[Start of Attachment]
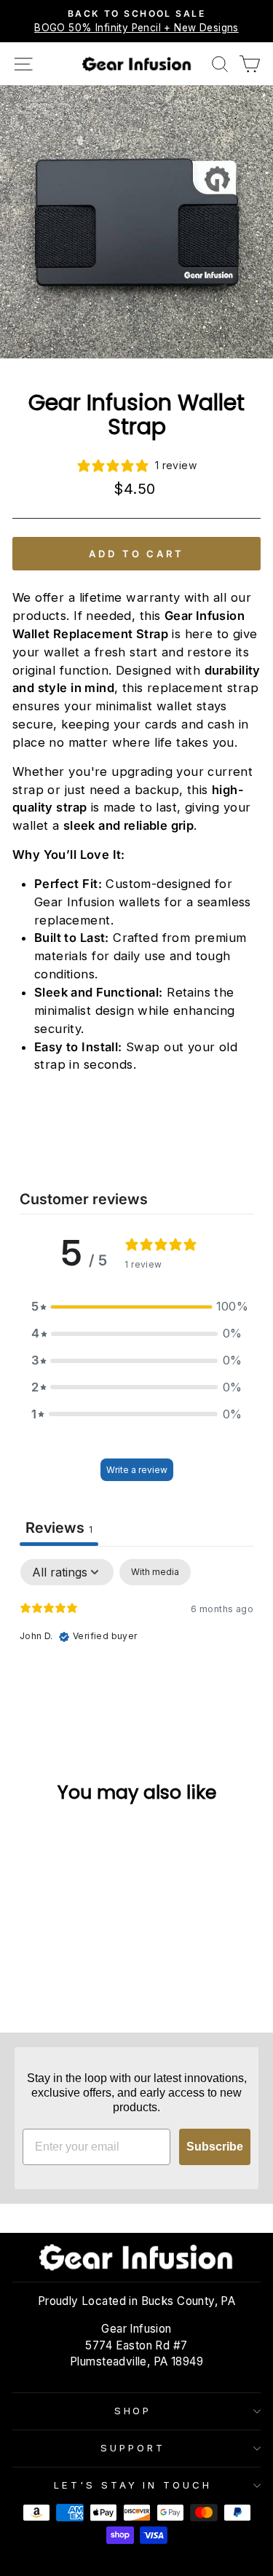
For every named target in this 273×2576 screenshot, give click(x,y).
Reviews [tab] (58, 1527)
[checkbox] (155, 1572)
[End of Attachment]
[Start of Attachment]
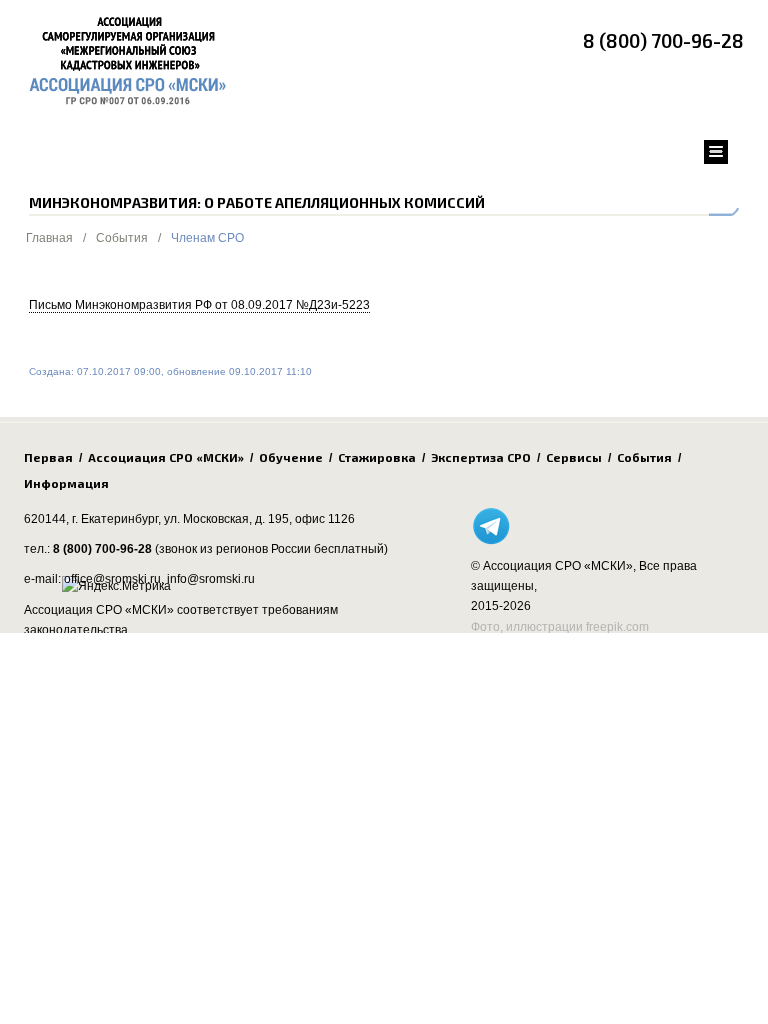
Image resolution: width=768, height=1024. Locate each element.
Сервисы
[End of Attachment]
* [Work task]: What you give back must be the stretch above, starting at the line with "For every named" and ending at the line with "[checkbox] (155, 1572)", copied exactly.

* [Result]:
For every named target in this 273×2576 screenshot, give click(x,y).
Reviews [tab] (58, 1527)
[checkbox] (155, 1572)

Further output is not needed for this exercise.